Chief Executive, August 31, 2017

Frank Cespedes, Jay Galeota, and Michael Wong

Korn Ferry recently estimated that, globally, human capital has a value about 2.3 times that of physical capital.[1] This difference is likely to widen in increasingly service economies. Yet, most companies maintain their equipment better than their people. The issue is not good intentions. Executives repeatedly cite employees as critical for success; we rarely hear them mention picking a software package or supplier in the same way. But C-Suite attention and rigorous processes are typically in place for software and supplier selection, not for core people activities. At a minimum, you have three levers to manage human capital with the same rigor as other assets:

 

Business Reviews are crucial in setting priorities and focusing attention on what “really” counts. Without explicit attention to the skills and behaviors required in a changing market, development of people is hit-or-miss or treated as an abstract set of “competencies.”

 

By contrast, when one of the authors led Merck’s Hospital and Specialty Care area, human resource reviews were integrated into business operating reviews, with the same amount of time allocated to both, and a few things happened. Employees understood the value that leadership placed on them. Conversely, when either a business or employee was struggling, a number of turnarounds took place, but if results did not materialize, tough decisions were more clearly made about divesting businesses or changing key people. Perhaps most importantly, an artificial separation between “the people” and “the business” was mended. Leaders were questioned about their business lines and talent, and expected to apply disciplined approaches for both inputs to performance.

 

Talent Profile Tools The availability of assessment tools based on predictive analytics is increasing, while their price is decreasing. It’s important to understand the role and limits of these tools. They can aid judgments about talent but, ultimately, you are paid to execute your company’s strategy, not the skills in a generic assessment tool. But these tools can provide a common language and evidence-based dialogue among executives about talent.

 

One company uses an assessment quarterly to analyze staffing, succession planning, and development plans. The tool is a means for gathering feedback and skills ratings that rest on more than an individual manager’s judgment. Further, the process itself makes senior executives more aware of the activities required to establish true “high potentials,” rather than simply the top 20% of available talent. The resulting gap analysis is often the most important part.

 

Involvement in Training & Development   Research indicates that the greatest impact from training often has more to do with who is in training sessions: involvement and follow-up actions by senior executives to ensure that people apply and practice the relevant skills and behaviors.[2]

 

Senior and mid-level employees participate in Boeing Institute leadership training taught by Boeing executives at least twice per year.
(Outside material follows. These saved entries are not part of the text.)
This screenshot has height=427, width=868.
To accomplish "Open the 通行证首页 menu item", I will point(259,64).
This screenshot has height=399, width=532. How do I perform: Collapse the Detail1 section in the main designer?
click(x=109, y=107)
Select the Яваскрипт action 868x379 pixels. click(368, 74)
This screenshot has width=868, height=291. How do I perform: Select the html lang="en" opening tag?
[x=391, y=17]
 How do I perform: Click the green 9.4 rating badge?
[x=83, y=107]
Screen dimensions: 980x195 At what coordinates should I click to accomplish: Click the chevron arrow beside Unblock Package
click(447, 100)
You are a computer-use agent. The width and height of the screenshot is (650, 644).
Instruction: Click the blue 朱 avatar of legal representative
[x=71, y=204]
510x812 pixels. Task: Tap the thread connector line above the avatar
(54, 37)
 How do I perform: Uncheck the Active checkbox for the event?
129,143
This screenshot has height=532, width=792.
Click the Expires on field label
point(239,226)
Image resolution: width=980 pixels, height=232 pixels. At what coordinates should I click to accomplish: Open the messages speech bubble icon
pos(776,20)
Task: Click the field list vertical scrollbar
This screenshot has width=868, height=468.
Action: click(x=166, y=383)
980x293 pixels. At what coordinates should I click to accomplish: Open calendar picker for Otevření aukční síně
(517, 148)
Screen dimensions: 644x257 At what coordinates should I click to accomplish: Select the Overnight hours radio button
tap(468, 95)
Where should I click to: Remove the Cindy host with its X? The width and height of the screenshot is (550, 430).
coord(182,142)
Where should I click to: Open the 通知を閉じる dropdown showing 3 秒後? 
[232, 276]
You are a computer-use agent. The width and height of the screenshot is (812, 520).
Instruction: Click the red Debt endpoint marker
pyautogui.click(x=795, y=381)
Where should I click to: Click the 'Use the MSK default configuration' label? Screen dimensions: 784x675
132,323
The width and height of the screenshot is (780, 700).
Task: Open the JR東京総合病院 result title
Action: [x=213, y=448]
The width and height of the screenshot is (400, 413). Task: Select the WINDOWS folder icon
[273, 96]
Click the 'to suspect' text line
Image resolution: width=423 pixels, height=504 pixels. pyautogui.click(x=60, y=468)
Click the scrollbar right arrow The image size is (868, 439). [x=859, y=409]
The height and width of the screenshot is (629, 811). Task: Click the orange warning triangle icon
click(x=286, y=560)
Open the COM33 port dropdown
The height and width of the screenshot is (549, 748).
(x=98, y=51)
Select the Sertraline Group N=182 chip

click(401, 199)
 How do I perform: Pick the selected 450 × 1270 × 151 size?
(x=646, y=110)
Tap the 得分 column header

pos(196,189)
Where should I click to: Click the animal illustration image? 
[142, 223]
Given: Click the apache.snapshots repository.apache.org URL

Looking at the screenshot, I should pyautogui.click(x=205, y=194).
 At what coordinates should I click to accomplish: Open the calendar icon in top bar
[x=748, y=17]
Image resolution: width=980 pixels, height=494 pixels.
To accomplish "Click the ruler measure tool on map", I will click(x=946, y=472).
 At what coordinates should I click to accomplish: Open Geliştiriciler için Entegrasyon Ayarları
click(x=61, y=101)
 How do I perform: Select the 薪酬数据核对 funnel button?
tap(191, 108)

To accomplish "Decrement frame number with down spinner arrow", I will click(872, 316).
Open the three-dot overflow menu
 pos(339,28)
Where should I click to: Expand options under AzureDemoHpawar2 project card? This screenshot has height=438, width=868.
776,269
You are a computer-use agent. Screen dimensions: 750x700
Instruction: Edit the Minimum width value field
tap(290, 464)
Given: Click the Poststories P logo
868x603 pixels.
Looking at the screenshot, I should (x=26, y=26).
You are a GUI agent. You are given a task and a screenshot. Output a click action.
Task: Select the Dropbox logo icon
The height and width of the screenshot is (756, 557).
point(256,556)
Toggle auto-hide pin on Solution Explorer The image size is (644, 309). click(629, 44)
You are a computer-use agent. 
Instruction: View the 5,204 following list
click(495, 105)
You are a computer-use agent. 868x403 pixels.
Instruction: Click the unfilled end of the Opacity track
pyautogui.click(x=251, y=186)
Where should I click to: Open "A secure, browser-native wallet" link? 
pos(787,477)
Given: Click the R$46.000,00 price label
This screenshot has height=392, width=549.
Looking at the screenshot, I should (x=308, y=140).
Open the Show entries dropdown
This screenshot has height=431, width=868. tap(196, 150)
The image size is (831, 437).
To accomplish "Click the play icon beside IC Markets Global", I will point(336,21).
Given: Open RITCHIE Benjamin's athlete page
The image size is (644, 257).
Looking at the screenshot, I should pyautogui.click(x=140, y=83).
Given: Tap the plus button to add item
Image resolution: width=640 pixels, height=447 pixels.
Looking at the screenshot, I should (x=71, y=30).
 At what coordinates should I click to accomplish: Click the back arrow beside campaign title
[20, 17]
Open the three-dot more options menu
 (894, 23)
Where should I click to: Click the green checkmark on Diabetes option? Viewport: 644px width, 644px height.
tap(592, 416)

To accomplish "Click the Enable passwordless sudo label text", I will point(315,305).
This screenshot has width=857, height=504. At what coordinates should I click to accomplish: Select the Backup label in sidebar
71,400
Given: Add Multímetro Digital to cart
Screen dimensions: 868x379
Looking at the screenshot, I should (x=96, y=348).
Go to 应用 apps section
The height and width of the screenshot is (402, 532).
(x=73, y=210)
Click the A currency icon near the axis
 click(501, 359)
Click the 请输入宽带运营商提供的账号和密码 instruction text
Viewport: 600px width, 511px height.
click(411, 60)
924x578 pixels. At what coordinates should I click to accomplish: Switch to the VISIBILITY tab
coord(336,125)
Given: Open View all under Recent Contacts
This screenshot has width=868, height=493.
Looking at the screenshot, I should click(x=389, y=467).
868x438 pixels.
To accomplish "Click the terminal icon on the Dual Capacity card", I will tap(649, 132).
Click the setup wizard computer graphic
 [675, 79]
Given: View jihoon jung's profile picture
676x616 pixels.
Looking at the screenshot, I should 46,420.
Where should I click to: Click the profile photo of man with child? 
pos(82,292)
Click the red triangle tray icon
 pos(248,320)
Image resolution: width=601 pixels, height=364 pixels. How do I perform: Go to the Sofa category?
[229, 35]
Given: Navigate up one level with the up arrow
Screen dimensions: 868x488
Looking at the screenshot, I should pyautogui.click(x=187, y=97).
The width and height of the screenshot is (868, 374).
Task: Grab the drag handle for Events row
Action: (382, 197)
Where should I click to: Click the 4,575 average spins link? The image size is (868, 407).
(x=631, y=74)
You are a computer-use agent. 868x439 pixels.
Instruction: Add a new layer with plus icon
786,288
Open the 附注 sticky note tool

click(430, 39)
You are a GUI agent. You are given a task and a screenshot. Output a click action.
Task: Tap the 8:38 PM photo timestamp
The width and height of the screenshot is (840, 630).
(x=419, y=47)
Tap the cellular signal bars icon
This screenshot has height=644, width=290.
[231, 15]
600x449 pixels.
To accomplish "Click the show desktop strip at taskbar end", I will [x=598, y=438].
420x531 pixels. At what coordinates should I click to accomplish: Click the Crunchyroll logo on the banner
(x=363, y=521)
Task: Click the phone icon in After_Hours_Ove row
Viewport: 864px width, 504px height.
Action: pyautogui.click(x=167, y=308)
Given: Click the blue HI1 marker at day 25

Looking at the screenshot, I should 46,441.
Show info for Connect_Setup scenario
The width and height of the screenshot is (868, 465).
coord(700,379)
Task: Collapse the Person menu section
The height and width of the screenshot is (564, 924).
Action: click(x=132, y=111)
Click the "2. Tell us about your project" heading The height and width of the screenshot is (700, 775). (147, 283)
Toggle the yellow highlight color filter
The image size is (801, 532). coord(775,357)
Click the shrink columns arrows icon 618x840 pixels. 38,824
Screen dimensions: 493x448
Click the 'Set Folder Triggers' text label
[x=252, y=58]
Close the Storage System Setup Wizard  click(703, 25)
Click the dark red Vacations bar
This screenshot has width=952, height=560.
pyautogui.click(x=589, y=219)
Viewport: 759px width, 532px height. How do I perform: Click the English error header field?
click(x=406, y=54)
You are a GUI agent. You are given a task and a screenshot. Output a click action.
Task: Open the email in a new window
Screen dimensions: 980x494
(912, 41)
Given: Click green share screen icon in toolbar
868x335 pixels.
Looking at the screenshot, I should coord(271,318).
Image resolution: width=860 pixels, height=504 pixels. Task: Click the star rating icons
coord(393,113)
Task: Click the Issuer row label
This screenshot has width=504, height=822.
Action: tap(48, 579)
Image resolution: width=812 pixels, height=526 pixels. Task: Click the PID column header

Consider the value of this approach. Informal peer pressure motivates each “professor” to prepare, and those executives are regularly re-grounded in the current realities of the business with a cross-functional group of employees. Conversely, the participants hear and learn from those who are or will be their supervisors—a bigger motivator in adult learning than grades or certificates–and they are socialized to “pass it on” and be Institute teachers as their careers advance. This combination encourages task-relevant dialogue, often with specific action implications for a business, function, or project.

 

Senior executives establish the foundational conditions for talent development by using business processes to manage human capital as rigorously as other assets.  Strong leaders allocate their scarcest resources–time and attention—to this process.

 

Frank Cespedes teaches at Harvard Business School and is the author most recently of Aligning Strategy and Sales (Harvard Business Review Press).

 

Jay Galeota is President of G&W Laboratories, Inc. and is the former Chief Strategy & Business Development Officer at Merck and Co., Inc. and President of Merck’s Emerging Businesses Unit.

 

Michael Wong is an Associate Partner with IBM’s Global Enterprise Transformation consulting practice.

 

ENDNOTES

[1] https://static.kornferry.com/media/sidebar_downloads/Korn-Ferry-Institute_The-trillion-dollar-difference.pdf.

 

[2] K. Anders Ericsson, “The Influence of Experience and Deliberate Practice on the Development of Superior Expert Performance,” in Cambridge Handbook of Expertise and Expert Performance (Cambridge University Press, 2006); and “Unlocking the DNA of the Adaptable Workforce,” Global Human Capital Study (Somers, N.Y.: IBM, 2008).